## Problem details
Your task is to repeat exactly the lines below between the line holding "audi (45, 741)" and the line holding "carbon (77, 741)", inclusive, and only those.

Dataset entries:
--
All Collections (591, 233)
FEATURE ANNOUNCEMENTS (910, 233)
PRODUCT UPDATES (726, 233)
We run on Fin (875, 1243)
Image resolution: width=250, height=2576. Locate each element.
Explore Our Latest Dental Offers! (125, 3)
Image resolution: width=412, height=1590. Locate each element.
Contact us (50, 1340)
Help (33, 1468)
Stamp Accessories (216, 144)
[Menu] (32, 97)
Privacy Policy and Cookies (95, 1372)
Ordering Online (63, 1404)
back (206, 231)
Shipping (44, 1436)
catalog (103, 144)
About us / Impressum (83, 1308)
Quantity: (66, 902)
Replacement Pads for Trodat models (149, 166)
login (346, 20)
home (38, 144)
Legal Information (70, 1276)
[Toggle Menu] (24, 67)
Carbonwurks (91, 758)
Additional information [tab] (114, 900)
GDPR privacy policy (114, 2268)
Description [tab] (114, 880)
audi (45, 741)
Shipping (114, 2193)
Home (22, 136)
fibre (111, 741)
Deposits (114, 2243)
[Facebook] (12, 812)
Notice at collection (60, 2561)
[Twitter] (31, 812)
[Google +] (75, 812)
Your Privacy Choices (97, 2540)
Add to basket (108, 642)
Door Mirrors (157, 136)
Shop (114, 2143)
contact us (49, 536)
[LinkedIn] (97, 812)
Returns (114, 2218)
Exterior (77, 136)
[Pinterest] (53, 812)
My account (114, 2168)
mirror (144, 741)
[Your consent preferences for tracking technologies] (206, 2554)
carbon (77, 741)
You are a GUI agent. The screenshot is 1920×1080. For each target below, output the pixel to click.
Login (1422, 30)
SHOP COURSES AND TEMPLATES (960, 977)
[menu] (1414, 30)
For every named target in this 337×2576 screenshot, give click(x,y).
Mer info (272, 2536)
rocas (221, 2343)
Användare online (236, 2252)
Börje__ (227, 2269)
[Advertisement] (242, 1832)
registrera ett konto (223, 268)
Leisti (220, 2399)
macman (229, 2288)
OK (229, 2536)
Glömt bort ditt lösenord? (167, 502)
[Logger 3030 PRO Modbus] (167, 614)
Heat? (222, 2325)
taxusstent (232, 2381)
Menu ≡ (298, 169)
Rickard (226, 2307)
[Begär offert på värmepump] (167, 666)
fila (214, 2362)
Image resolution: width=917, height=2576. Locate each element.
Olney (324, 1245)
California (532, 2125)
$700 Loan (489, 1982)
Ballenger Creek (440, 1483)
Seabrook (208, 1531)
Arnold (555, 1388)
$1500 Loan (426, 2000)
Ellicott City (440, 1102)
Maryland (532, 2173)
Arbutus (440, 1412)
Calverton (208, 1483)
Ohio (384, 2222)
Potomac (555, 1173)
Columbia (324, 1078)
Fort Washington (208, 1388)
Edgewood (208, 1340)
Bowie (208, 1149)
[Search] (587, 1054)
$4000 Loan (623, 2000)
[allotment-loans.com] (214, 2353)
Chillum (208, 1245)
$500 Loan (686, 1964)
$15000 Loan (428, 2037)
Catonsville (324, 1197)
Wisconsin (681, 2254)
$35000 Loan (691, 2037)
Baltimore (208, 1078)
--
## Reply
audi (45, 741)
Shipping (114, 2193)
Home (22, 136)
fibre (111, 741)
Deposits (114, 2243)
[Facebook] (12, 812)
Notice at collection (60, 2561)
[Twitter] (31, 812)
[Google +] (75, 812)
Your Privacy Choices (97, 2540)
Add to basket (108, 642)
Door Mirrors (157, 136)
Shop (114, 2143)
contact us (49, 536)
[LinkedIn] (97, 812)
Returns (114, 2218)
Exterior (77, 136)
[Pinterest] (53, 812)
My account (114, 2168)
mirror (144, 741)
[Your consent preferences for tracking technologies] (206, 2554)
carbon (77, 741)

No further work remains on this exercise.